A percepção dessa “novidade em cena” não significa uma aceitação tácita de uma causalidade direta entre a multiplicação dos coletivos e os ciclos de protestos pelos quais passou o país entre 2013 e 2016 – época de grandes manifestações nas ruas pelo impeachment da presidenta Dilma, mas também de reativação de movimentos e novos coletivos de secundaristas, nas ocupações das escolas ante as reformas então propostas pelo poder público; e entre 2018-2022, com atos, de um lado de resistência da novo regime político de desdemocratização do país (Gohn 2019); e de outro, com atos de grupos antidemocráticos e de desmonte ou enfraquecimento de políticas públicas progressistas.

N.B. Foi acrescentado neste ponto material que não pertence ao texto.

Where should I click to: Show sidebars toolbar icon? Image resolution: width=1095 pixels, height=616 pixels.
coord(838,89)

A “novidade”4 dos coletivos começa a ganhar visibilidade e se fazer presente no cotidiano das universidades, expresso na multiplicação de coletivos de jovens universitários organizados nas mais diversas demandas, formação de coletivos que passam a ocupar as arenas públicas na defesa de pautas raciais, de gênero e outros marcadores sociais da diferença, também se fazem presentes dentro de partidos políticos, principalmente pela inovação de “mandatos coletivos”. Os coletivos passam a ocupar espaços dentro de sindicatos, incorporando demandas interseccionais aos tradicionais espaços de representação dos trabalhadores. Além de outras formas de organização social, fortemente influenciadas pelo ideal de horizontalidade dos coletivos, que se espalham pelos diversos espaços da vida social contemporânea.
Contudo, é inegável que foi naqueles contextos, em especial a partir de junho de 2013, que ficou mais perceptível aos analistas a estruturação de novas estratégias, performances, discursos e padrões de mobilização societária, o que revigorou debates e fomentou novas agendas de pesquisa (Gohn et al. 2020; Gohn 2017). Os Coletivos têm indicado mudanças nas experiências organizacionais e nas formas de (inter)ação política contemporânea, desafiando tanto analistas como o poder público.

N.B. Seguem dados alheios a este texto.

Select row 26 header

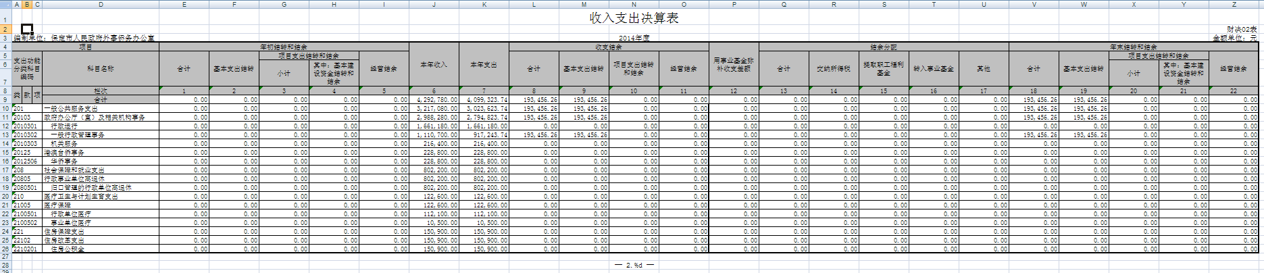5,249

É nesse debate que a presente proposta de dossiê se inscreve, tendo como objetivo reunir trabalhos que contribuem com a análise da diversidade dos coletivos contemporâneos e com a expansão e solidificação dessa agenda de pesquisa. Os artigos ora apresentados foram selecionados dentre o conjunto que atendeu ao edital do dossiê, e foram agrupados em três blocos com subtemas do universo dos coletivos. O primeiro, sobre Coletivos e ação coletiva, contém três artigos; o segundo, Coletivos, cultura e política, agrupa dois artigos; e o terceiro, focaliza os Coletivos e tecnologias: formas de uso e apropriações das tecnologias digitais pelos coletivos, e contém três artigos. A seguir, apresentamos sínteses resumidas de cada artigo, com o intuito de informar e melhor orientar o leitor sobre o conjunto da obra tratada neste dossiê.
Os três artigos do primeiro bloco Coletivos e ação coletiva, são de Maria da Glória Gohn, “Coletivos: novas formas de expressão dos jovens no associativismo contemporâneo no Brasil”; Olivia Cristina Perez, com o texto “Democratização das instituições por meio da inclusão das diversidades entre os coletivos”; e Luiz Inácio Gaiger, com o artigo “Sentidos dos coletivos de ação: contribuições de um estudo multilocal”.
O artigo de Maria da Glória Gohn, “Coletivos: novas formas de expressão dos jovens no associativismo contemporâneo no Brasil”, aborda as inovações, reconfiguração e mudanças no associativismo civil da sociedade brasileira explicitando o processo de renovação política que está se operando, especialmente entre os jovens, e alerta para o potencial de suas experiências em processos que geram aprendizagens. Essa reconfiguração é analisada, em parte como uma resposta à crise de representatividade do sistema político existente, às desigualdades socioeconômicas na sociedade, e à busca de novos formatos de ação coletiva dentro de um amplo leque de posicionamentos políticos. Dá-se ênfase à mudança geracional e cultural dos jovens ativistas na atualidade, com práticas de pensar e agir diferentes de gerações anteriores, não se importando em criar unidades, mas em criar pautas e eventos que deem visibilidade às suas causas, atuando em redes com uso intenso das mídias tecnológicas. Criticam as formas tradicionais de fazer e atuar na política, com repertórios de demandas e formas de organização distintos. Abrangem causas sociais, político-culturais e identitárias – feministas, antirracistas, em defesa dos direitos para a população LGBTQIA+, povos originários indígenas, ribeirinhos, moradores de periferias – de forma isolada ou interseccional. Gohn indaga sobre o sentido e o significado dos coletivos, caracterizando-os como atores sociopolíticos e culturais relevantes na cena pública, preocupando-se em qualificar o tipo de ativismo, a forma como se organizam para viabilizar suas ações, e quais são seus fundamentos político-ideológicos. Discute a diferença entre movimento e coletivo com destaque para a questão do conflito social. A força que move as ações dos coletivos é a sociabilidade alicerçada no engajamento às causas solidárias, que exigem cooperação para terem êxito.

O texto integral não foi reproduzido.